### Text excerpt

Reputation: 18601
Imagine the following code:
def myUdf(arg: Int) = udf((vector: MyData) => {
// complex logic that returns a Double
})
How can I define the return type for myUdf so that people looking at the code will know immediately that it returns a Double?
Upvotes: 6
Views: 17028
Reputation: 10153
You can pass a type parameter to udf
but you need to seemingly counter-intuitively pass the return type first, followed by the input types like [ReturnType, ArgTypes...]
, at least as of Spark 2.3.x. Using the original example (which seems to be a curried function based on arg
):
def myUdf(arg: Int) = udf[Double, Seq[Int]]((vector: Seq[Int]) => {
13.37 // whatever
})
Upvotes: 3
Reputation: 18601
Spark functions define several udf
methods that have the following modifier/type: static <RT,A1, ..., A10> UserDefinedFunction
You can specify the input/output data types in square brackets as follows:
def myUdf(arg: Int) = udf[Double, MyData]((vector: MyData) => {
// complex logic that returns a Double
})
Upvotes: 4
Reputation: 13001
There is nothing special about UDF with lambda functions, they behave just like scala lambda function (see Specifying the lambda return type in Scala) so you could do:
def myUdf(arg: Int) = udf(((vector: MyData) => {
// complex logic that returns a Double
}): (MyData => Double))
or instead explicitly define your function:
def myFuncWithArg(arg: Int) {
def myFunc(vector: MyData): Double = {
// complex logic that returns a Double. Use arg here
}
myFunc _
}
def myUdf(arg: Int) = udf(myFuncWithArg(arg))
Upvotes: 2
Reputation: 27373
I see two ways to do it, either define a method first and then lift it to a function
def myMethod(vector:MyData) : Double = {
// complex logic that returns a Double
}
val myUdf = udf(myMethod _)
or define a function first with explicit type:
val myFunction: Function1[MyData,Double] = (vector:MyData) => {
// complex logic that returns a Double
}
val myUdf = udf(myFunction)
I normally use the firt approach for my UDFs
Upvotes: 6

######
### Extracted entries

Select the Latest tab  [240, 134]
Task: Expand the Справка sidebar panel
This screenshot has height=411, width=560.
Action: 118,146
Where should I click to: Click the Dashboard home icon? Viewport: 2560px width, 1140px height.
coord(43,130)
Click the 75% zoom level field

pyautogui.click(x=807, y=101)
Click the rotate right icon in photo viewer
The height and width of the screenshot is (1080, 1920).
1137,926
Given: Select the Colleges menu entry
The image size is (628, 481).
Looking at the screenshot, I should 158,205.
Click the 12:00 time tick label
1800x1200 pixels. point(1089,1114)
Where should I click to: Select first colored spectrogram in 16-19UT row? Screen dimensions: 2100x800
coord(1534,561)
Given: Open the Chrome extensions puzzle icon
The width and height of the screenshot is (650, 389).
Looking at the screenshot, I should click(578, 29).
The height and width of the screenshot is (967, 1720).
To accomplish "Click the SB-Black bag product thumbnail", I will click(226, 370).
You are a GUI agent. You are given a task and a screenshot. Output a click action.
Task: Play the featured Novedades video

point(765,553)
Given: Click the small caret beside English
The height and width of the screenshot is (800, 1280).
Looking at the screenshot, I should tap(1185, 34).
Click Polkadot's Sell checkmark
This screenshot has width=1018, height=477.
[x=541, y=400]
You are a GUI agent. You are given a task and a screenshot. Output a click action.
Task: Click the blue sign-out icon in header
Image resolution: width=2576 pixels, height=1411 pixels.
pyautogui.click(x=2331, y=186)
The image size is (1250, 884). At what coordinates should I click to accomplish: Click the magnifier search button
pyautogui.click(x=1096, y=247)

######

== What to do ==
1. List every reputation figure shown in the Spark UDF thread, in the order they appear.
2. In the Spark UDF thread, as of which Spark version is the return type said to come first in the type parameters passed to udf?
3. Print everything in the Spark UDF thread from "or define a" down to "myUdf = udf(myFunction)".
The items have no connection to the Spark UDF thread.

== Outputs by task ==
1. 18601, 10153, 18601, 13001, 27373

2. Spark 2.3.x

3.
or define a function first with explicit type:
val myFunction: Function1[MyData,Double] = (vector:MyData) => {
// complex logic that returns a Double
}
val myUdf = udf(myFunction)